An online tutoring service started in the year 2000 was founded by a former tutor at a private education institute. His inspiration for the company came while watching a home-shopping channel on television and he intended to help reduce the education inequality that is produced when nearly eight in ten students supplement public education with study in private cram schools, or hagwons. As noted in a New York Times article by Choe Sang-Hun, Megastudy.net, the online tutoring service Mr. Son Joo-eun started, may be the perfect convergence of South Korean's dual obsessions with educational credentials and the internet. By tapping into those concerns, which increase during a recession, Megastudy has become South Korea's fastest growing technology company, with sales expected to grow 22.5 percent this year to 245 billion won ($195 million) even as the country's economy is expected to contract.

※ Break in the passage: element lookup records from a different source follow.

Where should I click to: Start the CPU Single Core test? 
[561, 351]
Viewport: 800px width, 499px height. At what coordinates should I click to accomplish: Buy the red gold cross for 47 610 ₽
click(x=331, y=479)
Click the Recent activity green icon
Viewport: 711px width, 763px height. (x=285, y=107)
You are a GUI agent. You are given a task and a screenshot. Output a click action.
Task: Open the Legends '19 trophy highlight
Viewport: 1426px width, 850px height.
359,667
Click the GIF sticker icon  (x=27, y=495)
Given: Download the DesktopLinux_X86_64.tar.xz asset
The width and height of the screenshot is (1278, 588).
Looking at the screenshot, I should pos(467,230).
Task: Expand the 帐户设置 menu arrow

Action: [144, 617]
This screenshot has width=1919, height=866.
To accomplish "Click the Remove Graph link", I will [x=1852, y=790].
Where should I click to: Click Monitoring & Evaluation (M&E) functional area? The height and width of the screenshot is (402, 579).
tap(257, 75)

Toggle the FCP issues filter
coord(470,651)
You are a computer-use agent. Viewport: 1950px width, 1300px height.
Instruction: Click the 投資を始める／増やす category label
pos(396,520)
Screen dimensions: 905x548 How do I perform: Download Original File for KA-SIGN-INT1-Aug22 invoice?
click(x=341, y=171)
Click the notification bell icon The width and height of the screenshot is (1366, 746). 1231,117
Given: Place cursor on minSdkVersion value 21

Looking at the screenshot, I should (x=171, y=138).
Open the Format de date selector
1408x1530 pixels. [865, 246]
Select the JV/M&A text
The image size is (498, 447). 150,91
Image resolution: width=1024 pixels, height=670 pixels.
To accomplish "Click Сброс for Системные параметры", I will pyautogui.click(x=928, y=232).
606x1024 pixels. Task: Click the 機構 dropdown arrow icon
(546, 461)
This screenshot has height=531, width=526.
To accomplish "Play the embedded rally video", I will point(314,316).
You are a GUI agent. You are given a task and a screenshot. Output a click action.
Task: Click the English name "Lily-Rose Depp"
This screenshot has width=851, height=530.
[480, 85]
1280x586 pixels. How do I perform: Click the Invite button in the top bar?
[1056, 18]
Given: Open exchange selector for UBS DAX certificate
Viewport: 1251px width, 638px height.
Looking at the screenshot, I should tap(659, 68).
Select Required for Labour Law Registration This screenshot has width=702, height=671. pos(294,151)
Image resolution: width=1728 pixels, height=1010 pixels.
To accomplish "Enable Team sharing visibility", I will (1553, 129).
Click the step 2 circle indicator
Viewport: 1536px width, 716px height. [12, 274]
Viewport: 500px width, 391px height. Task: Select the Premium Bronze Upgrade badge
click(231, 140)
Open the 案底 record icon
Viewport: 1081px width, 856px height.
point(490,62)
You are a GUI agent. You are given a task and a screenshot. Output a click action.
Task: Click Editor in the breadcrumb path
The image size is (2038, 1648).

Online commercial services like Megastudy charge a relatively small fee, averaging 40,000 to 50,000 won ($30 to $40) for each course a student selects from thousands of online tutorials. Megastudy competes with the government sponsored EBS, which offers similar tutorials for free. However, it hires teachers with followings that rival those of pop stars. Last year one Megastudy teacher generated 10 billion won (nearly $8 million) and pocketed 23 percent as his share.
With the country pouring billions of dollars into making the internet ten times faster by 2014, Mr. Son suggested that the world turn to South Korea for a glimpse of what education might look like in the future. "Offline schools will become supplemental to online education," he predicted. "Students will go to school, perhaps once a week, for group activities like sports."